We’re officially over the hump of summer. It feels like the beginning of the school year is creeping up quickly, and there are all those things I’d planned to get done in July…what exactly happened to July? I’ve always had mixed feelings about this time of year. The evenings are beautiful, the prairie flowers and grasses are tall and bright, coexisting in a densely crowded, field ecosystem. The farmer’s market is ripe with fruit and vegetable harvests. There are school supplies and fall clothing in the stores. In general, I am in on the growing communal excitement over a new academic year, new classes, making new syllabi, ordering books.

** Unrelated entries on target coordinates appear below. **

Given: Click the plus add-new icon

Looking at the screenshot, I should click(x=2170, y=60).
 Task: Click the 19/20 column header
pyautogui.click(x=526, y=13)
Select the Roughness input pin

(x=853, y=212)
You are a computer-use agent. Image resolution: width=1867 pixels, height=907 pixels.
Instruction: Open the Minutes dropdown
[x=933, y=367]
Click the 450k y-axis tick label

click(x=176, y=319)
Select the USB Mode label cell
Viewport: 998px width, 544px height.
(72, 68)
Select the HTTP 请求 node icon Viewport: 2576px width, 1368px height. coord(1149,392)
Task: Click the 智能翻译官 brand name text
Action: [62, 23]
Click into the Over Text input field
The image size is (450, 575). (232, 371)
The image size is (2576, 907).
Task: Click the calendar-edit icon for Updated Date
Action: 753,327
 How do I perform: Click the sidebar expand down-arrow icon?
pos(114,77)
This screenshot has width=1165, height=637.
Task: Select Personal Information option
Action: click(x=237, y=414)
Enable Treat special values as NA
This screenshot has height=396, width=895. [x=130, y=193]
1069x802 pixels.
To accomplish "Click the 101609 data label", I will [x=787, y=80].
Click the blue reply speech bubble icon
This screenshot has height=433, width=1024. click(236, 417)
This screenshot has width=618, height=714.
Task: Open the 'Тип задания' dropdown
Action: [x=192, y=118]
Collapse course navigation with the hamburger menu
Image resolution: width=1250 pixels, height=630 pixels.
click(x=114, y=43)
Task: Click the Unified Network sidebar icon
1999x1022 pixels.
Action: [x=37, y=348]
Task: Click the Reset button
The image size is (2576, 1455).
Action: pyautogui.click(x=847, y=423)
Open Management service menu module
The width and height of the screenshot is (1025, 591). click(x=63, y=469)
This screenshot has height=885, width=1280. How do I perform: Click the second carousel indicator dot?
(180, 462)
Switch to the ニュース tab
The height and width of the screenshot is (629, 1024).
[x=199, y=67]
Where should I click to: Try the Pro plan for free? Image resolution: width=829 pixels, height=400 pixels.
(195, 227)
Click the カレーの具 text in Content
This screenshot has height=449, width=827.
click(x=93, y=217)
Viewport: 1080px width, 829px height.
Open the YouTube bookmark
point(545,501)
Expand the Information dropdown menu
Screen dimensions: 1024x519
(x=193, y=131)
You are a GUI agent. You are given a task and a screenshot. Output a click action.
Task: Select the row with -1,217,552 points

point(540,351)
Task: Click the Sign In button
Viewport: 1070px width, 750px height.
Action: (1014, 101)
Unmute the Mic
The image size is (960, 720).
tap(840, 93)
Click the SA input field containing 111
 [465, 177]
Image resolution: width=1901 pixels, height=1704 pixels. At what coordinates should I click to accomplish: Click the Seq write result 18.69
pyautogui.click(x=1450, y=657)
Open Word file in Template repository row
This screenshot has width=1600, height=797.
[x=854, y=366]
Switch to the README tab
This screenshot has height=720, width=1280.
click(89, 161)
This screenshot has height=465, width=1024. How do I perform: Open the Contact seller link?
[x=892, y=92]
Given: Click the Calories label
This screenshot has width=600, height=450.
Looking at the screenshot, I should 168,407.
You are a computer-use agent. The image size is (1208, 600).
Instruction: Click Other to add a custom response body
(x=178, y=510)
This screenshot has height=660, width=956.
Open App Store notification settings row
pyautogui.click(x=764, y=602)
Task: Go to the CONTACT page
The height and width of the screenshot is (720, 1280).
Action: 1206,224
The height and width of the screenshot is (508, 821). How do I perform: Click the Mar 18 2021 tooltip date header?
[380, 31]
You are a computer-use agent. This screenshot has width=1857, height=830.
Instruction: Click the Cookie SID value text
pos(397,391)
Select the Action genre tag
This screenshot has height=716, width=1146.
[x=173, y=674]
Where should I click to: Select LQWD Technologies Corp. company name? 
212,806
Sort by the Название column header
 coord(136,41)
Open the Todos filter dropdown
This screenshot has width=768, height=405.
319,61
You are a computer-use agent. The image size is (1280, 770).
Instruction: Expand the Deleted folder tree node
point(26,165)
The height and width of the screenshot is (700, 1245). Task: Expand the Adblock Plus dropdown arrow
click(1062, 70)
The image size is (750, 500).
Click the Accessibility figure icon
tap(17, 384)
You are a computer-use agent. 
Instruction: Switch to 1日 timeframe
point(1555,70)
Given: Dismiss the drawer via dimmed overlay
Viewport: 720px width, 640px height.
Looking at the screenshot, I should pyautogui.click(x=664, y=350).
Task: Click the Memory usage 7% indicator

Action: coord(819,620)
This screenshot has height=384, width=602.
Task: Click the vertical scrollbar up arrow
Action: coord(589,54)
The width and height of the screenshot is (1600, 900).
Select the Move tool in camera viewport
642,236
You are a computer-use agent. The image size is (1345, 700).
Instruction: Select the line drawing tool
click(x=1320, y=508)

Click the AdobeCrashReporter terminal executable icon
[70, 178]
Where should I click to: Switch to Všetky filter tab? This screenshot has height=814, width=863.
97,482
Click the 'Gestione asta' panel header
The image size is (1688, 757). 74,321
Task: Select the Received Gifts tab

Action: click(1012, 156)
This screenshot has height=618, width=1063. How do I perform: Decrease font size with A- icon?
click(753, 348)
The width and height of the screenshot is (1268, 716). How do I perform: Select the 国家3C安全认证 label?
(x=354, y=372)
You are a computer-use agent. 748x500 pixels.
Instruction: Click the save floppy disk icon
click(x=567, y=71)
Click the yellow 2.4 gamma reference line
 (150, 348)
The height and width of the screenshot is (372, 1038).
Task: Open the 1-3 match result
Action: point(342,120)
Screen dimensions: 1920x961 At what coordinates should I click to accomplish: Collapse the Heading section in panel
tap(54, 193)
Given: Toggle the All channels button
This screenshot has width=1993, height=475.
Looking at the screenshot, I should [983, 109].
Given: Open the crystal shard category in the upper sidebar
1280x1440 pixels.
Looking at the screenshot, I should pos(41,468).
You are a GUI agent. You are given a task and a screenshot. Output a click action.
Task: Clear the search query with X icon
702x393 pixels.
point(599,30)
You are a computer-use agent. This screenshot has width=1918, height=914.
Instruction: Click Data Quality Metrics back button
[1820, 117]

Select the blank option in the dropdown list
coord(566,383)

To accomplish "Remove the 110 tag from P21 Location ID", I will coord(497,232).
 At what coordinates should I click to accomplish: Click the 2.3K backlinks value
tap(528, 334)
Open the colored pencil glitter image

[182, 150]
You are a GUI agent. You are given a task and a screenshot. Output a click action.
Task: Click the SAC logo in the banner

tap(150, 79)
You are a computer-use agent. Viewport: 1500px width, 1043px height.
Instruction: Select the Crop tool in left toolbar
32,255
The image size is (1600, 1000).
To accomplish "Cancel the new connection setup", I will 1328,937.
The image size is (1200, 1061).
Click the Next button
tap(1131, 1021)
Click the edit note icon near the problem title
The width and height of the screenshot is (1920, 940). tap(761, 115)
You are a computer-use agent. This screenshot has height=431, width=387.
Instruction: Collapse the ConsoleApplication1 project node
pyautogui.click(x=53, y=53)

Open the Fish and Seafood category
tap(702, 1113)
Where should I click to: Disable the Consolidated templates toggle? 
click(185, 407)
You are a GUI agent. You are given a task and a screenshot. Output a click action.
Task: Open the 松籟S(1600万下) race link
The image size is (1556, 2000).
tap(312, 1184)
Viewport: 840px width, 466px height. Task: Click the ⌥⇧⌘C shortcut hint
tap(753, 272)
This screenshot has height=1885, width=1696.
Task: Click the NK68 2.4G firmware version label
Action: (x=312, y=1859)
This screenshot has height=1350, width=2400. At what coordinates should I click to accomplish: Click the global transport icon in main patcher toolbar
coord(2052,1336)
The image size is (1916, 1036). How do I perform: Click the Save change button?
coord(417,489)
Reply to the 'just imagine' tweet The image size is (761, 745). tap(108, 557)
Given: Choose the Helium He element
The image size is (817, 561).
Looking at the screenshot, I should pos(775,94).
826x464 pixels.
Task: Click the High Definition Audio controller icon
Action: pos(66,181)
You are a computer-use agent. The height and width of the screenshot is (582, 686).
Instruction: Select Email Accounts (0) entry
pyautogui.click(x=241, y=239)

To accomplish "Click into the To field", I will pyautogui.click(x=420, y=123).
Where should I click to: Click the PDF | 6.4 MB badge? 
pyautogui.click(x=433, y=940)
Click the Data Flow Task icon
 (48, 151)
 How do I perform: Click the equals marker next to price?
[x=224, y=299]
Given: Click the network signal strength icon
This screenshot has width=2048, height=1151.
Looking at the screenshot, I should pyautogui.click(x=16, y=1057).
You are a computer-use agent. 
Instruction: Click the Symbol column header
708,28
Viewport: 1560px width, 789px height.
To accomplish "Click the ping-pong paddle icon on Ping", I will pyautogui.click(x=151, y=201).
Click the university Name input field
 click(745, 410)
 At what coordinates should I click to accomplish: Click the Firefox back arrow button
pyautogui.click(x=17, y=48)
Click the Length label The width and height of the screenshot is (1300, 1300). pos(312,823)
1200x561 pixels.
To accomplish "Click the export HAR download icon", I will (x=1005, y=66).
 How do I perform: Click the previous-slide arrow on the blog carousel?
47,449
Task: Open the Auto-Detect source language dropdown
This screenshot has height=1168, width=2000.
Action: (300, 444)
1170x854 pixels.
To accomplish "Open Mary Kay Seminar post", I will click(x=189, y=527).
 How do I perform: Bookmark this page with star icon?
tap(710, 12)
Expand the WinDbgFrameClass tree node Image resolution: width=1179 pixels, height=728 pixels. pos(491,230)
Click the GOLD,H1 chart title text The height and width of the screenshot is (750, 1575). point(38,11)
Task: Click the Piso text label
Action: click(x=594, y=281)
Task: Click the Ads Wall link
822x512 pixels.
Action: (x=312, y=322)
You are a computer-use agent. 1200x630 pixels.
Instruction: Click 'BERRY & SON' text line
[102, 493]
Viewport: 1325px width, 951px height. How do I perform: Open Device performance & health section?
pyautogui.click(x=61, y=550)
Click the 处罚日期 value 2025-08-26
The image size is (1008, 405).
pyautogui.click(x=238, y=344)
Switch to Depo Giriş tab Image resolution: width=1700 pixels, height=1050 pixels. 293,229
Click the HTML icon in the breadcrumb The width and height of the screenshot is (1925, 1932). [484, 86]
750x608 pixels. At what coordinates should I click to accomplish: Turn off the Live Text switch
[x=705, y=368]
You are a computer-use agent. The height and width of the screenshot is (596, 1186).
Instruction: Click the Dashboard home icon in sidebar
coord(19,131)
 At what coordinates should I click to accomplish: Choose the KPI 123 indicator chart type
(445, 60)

On the other had, there is a mild malaise that often sets in about now. I’m generally broke by the end of July, no matter how hard I saved, most of my friends are out of town traveling, and I begin to look back on the summer and realize that I haven’t tackled half the projects or accomplished half the goals I set out to. Or even a third. My book isn’t contest-ready, as I’d hoped it would be, I never got that head start of my prelim reading, and I didn’t get back in shape by biking everywhere either. And there are tasks that take priority over even those personal projects: work for the Sycamore Review and for the Purdue OWL, for example. The start-of-summer energy has dwindled, and all my time off thus far feels like a bust.
The year is waning, the moon is waning. For now I’ll blame that. Wednesday is another New Moon–our eighth invitation to make a fresh start this year.